戴笠為什么墜機,墜機死掉的是不是戴笠,這些問題一直很有爭議,美國漢學家、歷史學家、美國國際研究委員會會長、中國研究聯合委員會會長、中國史學家魏斐德(Frederic Evans Wakeman)在《間諜王:戴笠與中國特工》一書中描述:“關于飛機失事的消息被壓了五天。直到3月22日,軍統的參謀長李崇詩有機會調查失事地點,戴笠的死訊才得以公布。”
戴笠死亡的消息為什么壓了五天才得以公布?軍統怎么會有參謀長?魏斐德是寫錯了還是聽錯了?毛人鳳告訴沈醉的那句話,能否證明老蔣在戴笠墜機后的表現,反常得似乎像是一切都在預料之中?
------------------------------------
(作答要求)
1) 根據關於戴笠墜機的文字回答:
(a) 魏斐德描述戴笠的那本書叫什麼?
(b) 按書中所述,飛機失事的消息被壓了幾天?
(c) 按書中所述,是誰調查了失事地點?
2) 從最後一句之後續寫關於戴笠墜機的文字。

(資料清單)
------------------------------------
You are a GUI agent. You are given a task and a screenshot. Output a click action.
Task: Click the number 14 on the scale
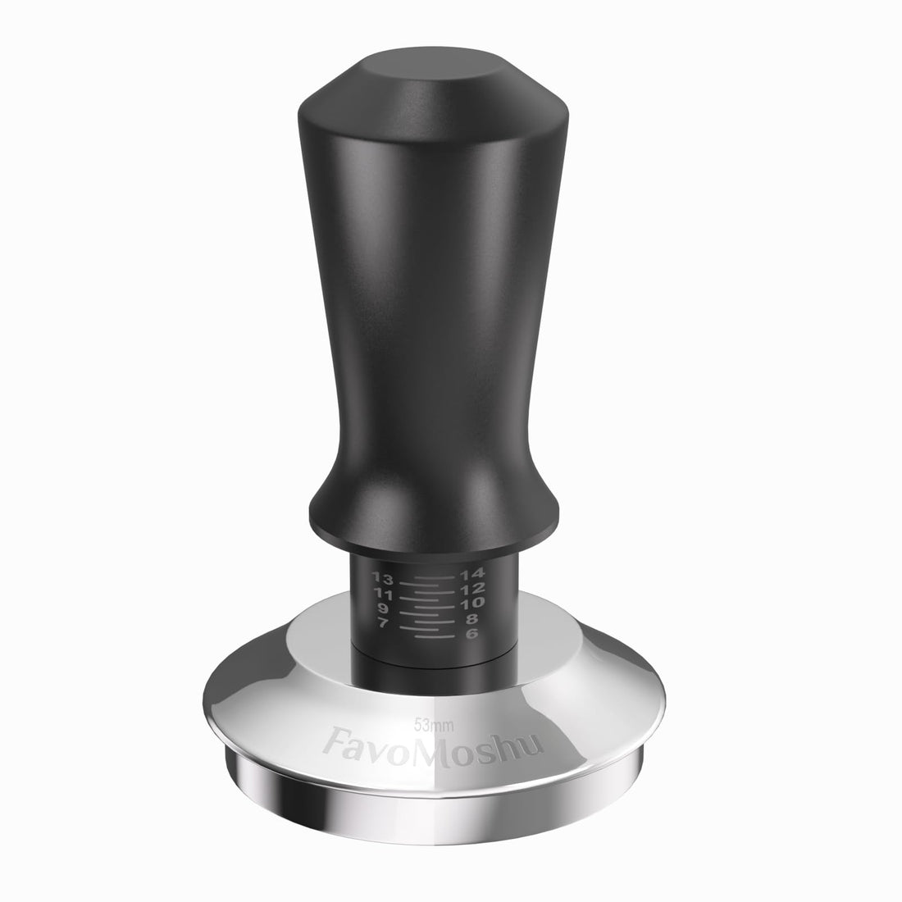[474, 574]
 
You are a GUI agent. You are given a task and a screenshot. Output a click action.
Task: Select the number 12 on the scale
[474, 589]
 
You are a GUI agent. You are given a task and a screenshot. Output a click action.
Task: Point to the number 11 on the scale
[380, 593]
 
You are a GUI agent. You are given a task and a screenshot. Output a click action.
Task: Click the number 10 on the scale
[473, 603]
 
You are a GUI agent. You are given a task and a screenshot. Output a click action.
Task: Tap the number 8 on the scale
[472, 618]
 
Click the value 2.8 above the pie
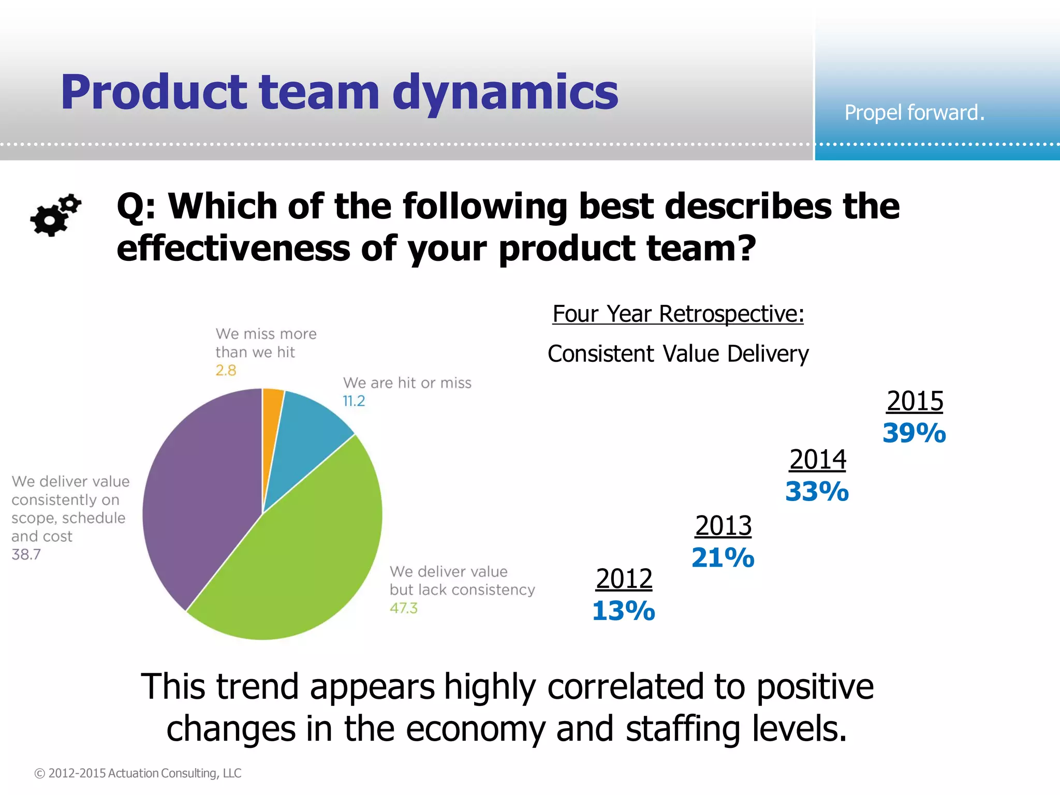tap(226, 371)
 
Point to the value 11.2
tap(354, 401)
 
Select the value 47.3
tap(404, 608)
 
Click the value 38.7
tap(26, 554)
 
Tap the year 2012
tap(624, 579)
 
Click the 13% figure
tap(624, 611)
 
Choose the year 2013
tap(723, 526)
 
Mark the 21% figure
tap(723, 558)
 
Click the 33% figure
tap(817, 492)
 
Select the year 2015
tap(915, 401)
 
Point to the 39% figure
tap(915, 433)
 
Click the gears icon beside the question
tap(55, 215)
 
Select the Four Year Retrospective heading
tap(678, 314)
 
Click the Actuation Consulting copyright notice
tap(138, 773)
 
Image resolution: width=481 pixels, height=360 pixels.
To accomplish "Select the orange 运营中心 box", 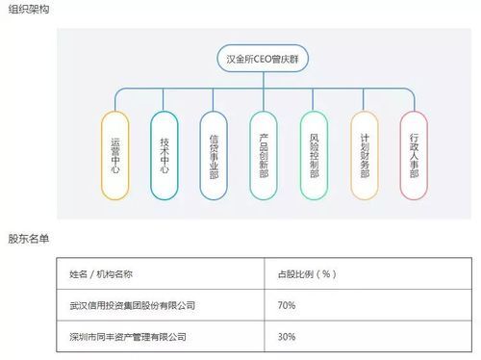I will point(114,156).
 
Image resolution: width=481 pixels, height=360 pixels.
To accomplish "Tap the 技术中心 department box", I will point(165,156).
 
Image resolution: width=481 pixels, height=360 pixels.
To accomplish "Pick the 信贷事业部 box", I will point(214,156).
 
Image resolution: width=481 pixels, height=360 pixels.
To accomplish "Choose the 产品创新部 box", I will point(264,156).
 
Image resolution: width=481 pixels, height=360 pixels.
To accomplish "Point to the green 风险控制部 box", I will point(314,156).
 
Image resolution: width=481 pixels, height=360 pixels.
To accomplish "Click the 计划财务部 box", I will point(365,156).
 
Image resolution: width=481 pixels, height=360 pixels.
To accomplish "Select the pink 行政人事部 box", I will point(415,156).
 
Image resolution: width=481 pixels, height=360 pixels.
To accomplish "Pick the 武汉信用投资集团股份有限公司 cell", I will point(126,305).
------------------------------------
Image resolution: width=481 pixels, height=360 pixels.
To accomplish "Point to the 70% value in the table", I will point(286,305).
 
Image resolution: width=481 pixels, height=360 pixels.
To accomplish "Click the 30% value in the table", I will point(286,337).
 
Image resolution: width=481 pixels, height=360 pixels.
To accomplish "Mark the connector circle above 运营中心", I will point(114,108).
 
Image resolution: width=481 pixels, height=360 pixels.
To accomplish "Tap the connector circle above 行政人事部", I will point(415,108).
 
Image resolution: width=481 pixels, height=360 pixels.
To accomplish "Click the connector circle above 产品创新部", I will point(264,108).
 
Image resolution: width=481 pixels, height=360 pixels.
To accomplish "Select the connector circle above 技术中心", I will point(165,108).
------------------------------------
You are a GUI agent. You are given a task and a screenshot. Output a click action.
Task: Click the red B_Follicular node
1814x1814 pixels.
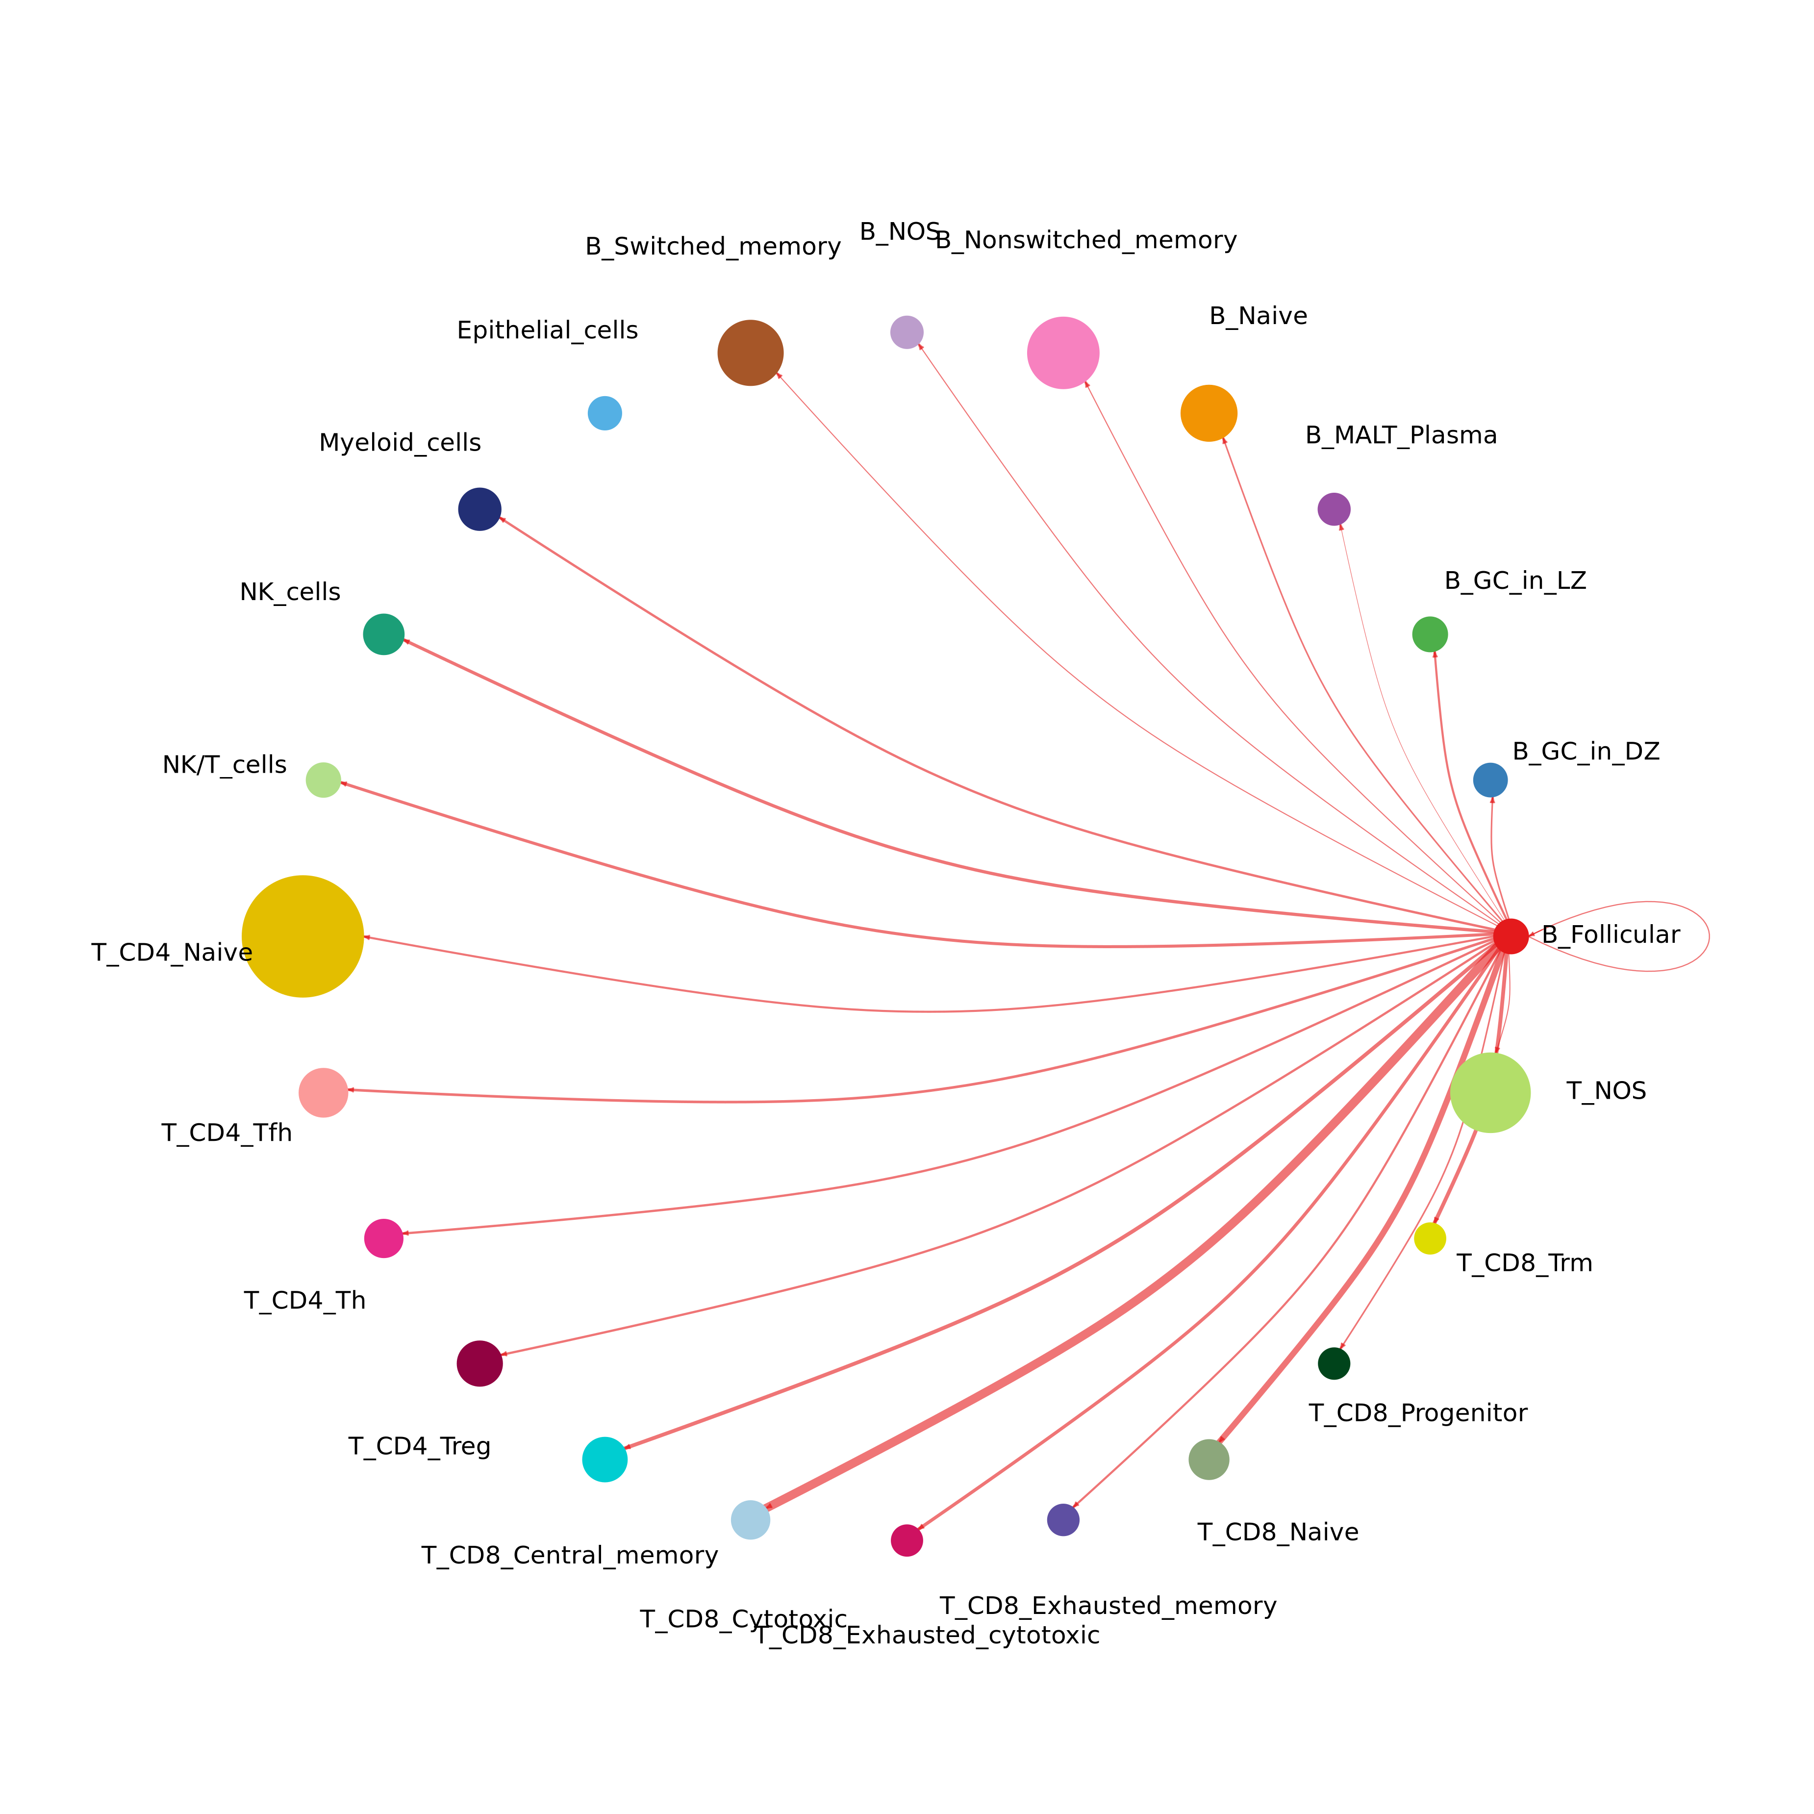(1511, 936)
------------------------------------
(任務回答)
1)
(a) 《間諜王:戴笠與中國特工》
(b) 五天
(c) 軍統的參謀長李崇詩

2)
細看相關史料,我們才發現魏斐德還真沒有寫錯,只不過是翻譯的文法有些問題:李崇詩確實是軍統的人,也確實當過參謀長,但卻不是軍統參謀長:他是“中美合作所”參謀長、軍統東南辦事處主任兼廣州警備司令部參謀長。
戴笠1946年3月17日墜機身亡,李崇詩3月22日才趕到墜機現場,這速度有些太慢了,而且跟沈醉的回憶錄有些對不上號:按沈醉的描述,老蔣和毛人鳳在3月18日就已經確認戴笠墜機身亡,尤其是毛人鳳那句話,更是讓人不能不對老蔣產生懷疑。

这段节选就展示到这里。